JSON Web Tokens are not fragile by themselves. The fragile part is usually the trust boundary around them: which algorithm is accepted, which key is selected, and which claims are actually enforced by the API.
Algorithm confusion
The classic failure mode is a verifier that accepts whatever alg appears in the token header. If the server expects asymmetric RS256 but accepts symmetric HS256, the public key can become the HMAC secret.
import jwt
pub = open("public.pem").read()
payload = {"sub": "admin", "role": "superuser"}
# Sign with the public key as the HMAC secret.
forged = jwt.encode(payload, pub, algorithm="HS256")
print(forged)Never accept the algorithm from the token itself. Pin the expected algorithm server-side and reject everything else, including none.
The none algorithm
Some old or poorly configured libraries still treat {"alg":"none"} as a valid unsigned token. A safe implementation should reject unsigned tokens before claims are even evaluated.
kid header injection
The kid header tells the server which key to use. If the value is interpolated into a file path, URL, or SQL query, it becomes attacker-controlled input in the verification path.

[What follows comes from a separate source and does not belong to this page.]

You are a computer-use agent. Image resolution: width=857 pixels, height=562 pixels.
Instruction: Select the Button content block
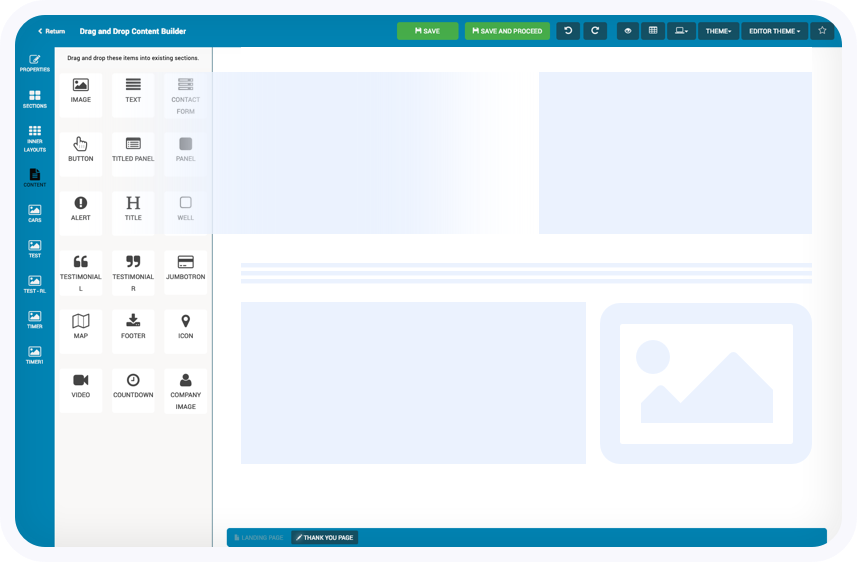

const allowedKeys = new Map([
["prod-2026-01", process.env.JWT_PUBLIC_KEY_2026_01],
["prod-2026-06", process.env.JWT_PUBLIC_KEY_2026_06]
]);
export function resolveKey(kid: string) {
const key = allowedKeys.get(kid);
if (!key) throw new Error("unknown signing key");
return key;
}Treat kid like a user-supplied parameter. Use an allowlist, avoid path joins, and keep key rotation boring.
Hardening checklist
- Pin
algserver-side. - Validate
iss,aud,exp, andnbf. - Allowlist
kidvalues. - Prefer short-lived access tokens with rotation.
- Log verification failures without logging token contents.
Get these right and the entire exploit class shrinks dramatically. JWTs are not insecure; loose defaults are.
What to test in a real assessment
Start by collecting a normal token from a low-privilege account and decoding the header and claims without trusting them. Record the alg, kid, issuer, audience, expiry, and role-related claims. Then test whether the application validates those fields consistently across every API boundary. Authentication services are often strict, while downstream services quietly accept a weaker token.
Practical test cases:
- Change role-like claims and confirm the signature is rejected.
- Swap
audandissvalues between environments. - Reuse an expired token against background APIs and GraphQL endpoints.
- Check whether refresh tokens and access tokens are accepted interchangeably.
- Verify that logout, password reset, and account disable actions invalidate active sessions.
Detection and telemetry
JWT abuse often looks like normal API traffic unless you log verification failures and claim anomalies. Defenders should record token validation errors without storing full token values. Useful fields include token issuer, audience, algorithm, key id, expiry skew, user id, request path, source IP, and user agent.
Detection ideas:
- Alert on repeated
kidmisses from the same source. - Track requests with expired tokens that still reach business logic.
- Flag algorithm mismatch events and unknown issuers.
- Watch for low-privilege users suddenly accessing admin-only endpoints.
Secure implementation pattern
Keep token validation in one shared library or gateway policy. Every service should pin the allowed algorithm, issuer, audience, clock-skew tolerance, and key source. Avoid custom parsing in feature code, because that is where developers accidentally treat decoded claims as already trusted.
The most reliable JWT defense is boring consistency: one verifier, one policy, one key-rotation process, and tests that fail closed.
Key rotation without downtime
JWT systems often become risky because nobody wants to rotate signing keys. The safer pattern is overlapping keys with explicit key identifiers. Publish the new public key, begin signing new tokens with the new private key, keep the old public key available until old tokens expire, and then remove it. The verifier should accept only known kid values during the overlap window.
Rotation evidence is useful during audits and incidents. Record when a key was introduced, when signing moved, when the old key stopped validating tokens, and which services consumed the updated key set. If a key is suspected to be exposed, this evidence speeds up containment.
API design implications
Token claims should be minimal and stable. Avoid packing authorization decisions into long-lived tokens when the decision changes frequently. If a user's role, tenant access, or account status can change quickly, the API should check the current authorization state server-side or use very short-lived access tokens.
This is especially important in multi-tenant systems. A token with the wrong aud, stale tenant claim, or missing issuer validation can turn one environment's credential into another environment's access path. Strong validation keeps stateless authentication from becoming stateless trust.